また香港政府と規制当局が日増しに懸念を強めているのは、ほとんどが香港上場の中国本土企業が起こす不祥事の続発で、これが香港の金融センターとしての評判を落としている事態だ。

ウェブ氏は28日、ロイターに対して企業の年次報告や開示情報を独自に調査した結果、「謎のネットワーク」にたどりついたと説明。「私はこのネットワークが形成され始めた数年前に話題に取り上げた。足元で軒並み株価が急落したのは、これらの銘柄が極めて密接につながっていることの表れだ」と語った。

さらにウェブ氏は、リポートでは株式の持ち合いしか記さなかったが、対象企業の間で共通の取締役が名を連ねているケースも多いとした上で、ネットワーク構築の目的は「投資家を欺き、資金を不正に流用することで、その一部は株価操作に関連している」とみている。

<機能しない規制>

HKEXの取締役を2008年に辞任してから香港市場への批判を続けているウェブ氏は、27日の相場急落の直接的なきっかけは分からないと話す。

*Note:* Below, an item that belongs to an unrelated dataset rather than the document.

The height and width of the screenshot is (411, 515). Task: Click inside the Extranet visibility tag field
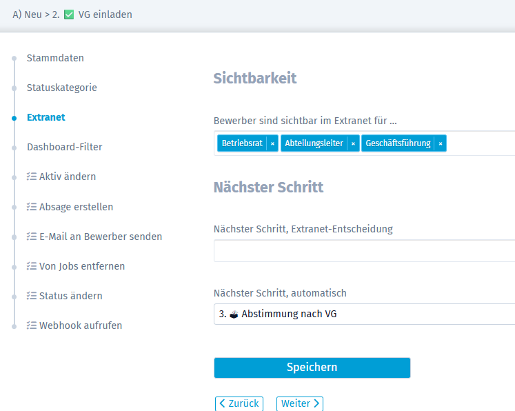(479, 143)
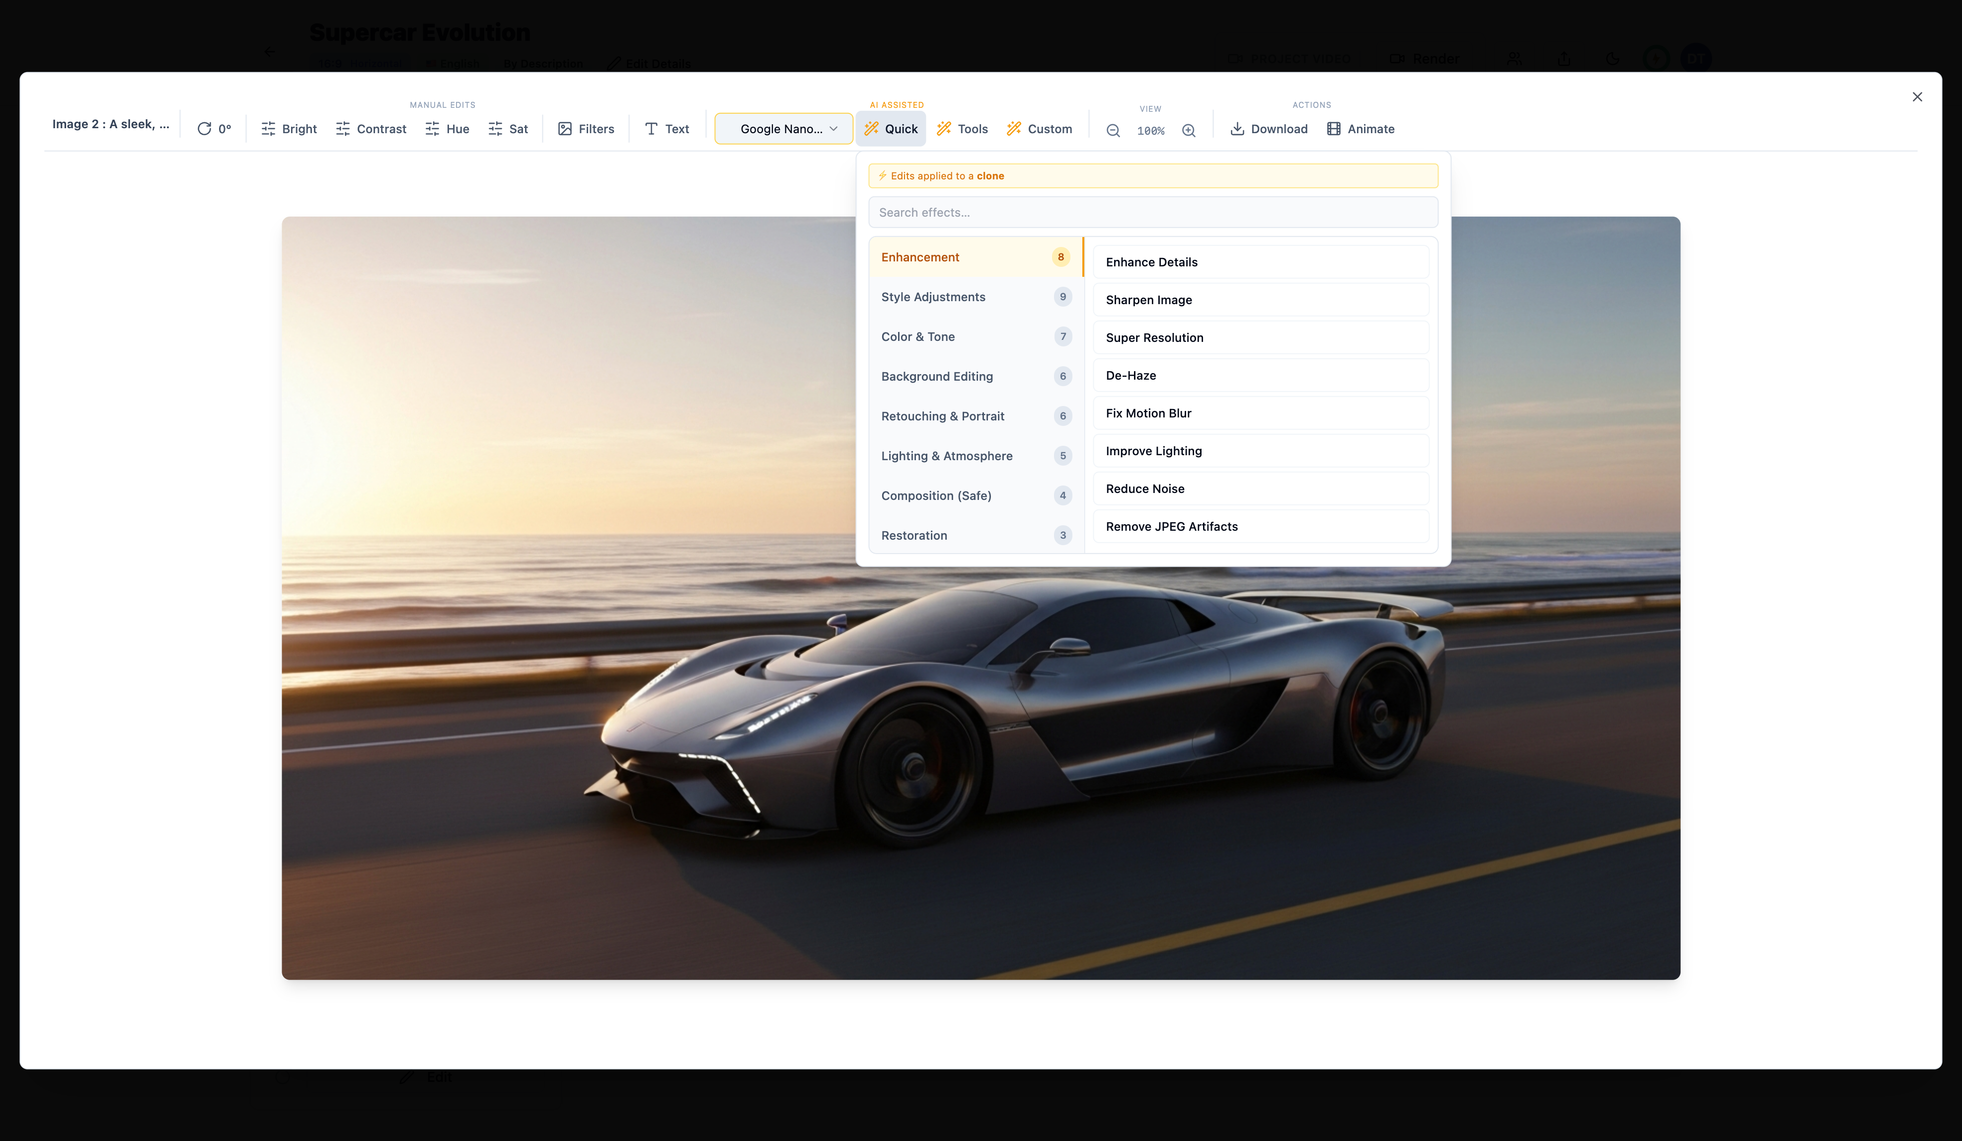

同氏は「私は推測しかできないが、証拠金が売りの引き金になった可能性がある。あるいは証券会社がこれらの銘柄の投資への資金提供をやめるよう命じられたのかもしれない。ネットワークを運営している人たちが売り抜けようと決めたということもあり得る」と述べた。

いずれにしても、今の香港市場は規制が機能しておらず、HKEXが問題が生じるのを許容しており、規制機関である香港証券先物取引委員会(SFC)も事態悪化に歯止めをかけようとしていない、と同氏は批判した。

SFCはウェブ氏が言及したネットワークに属する企業について調査しているかどうかコメントを避けた。ただ声明を発表し、27日に大きく値下がりした銘柄は、本来出来高が低調で浮動株数が少なく、保有が一部に集中し、さまざまな企業や証券会社と関係を持っているという特徴があるとの見方を示した。

<求められる改革>

ウェブ氏は、第3の取引所を設立するという最近のHKEXの提案に反対を表明するとともに、現在の2つの取引所を統合して、両方ともSFCの規制対象にするべきだと主張する。

同氏は、投資家が企業経営陣に責任を問えるように香港でも集団訴訟を可能にする法整備が必要であるほか、企業に四半期ベースの業績公表を強制すること、他の企業の株式保有に制限を設けることなども提言している。

これまで同氏はいわば体制側の立場で市場改革に尽力してきたが、いつまでたっても効果が見えないことに業を煮やし、昨年になって物言う投資家して振る舞うようになった。

実際、香港が英国から中国に返還されて以来、株式市場は主に中国本土企業の上場を通じて発展を続けてきたものの、投資家の相対的な評価はそれほど高くない。ハンセン指数銘柄の株価収益率(PER)は14倍で、米国株の23倍を下回っている。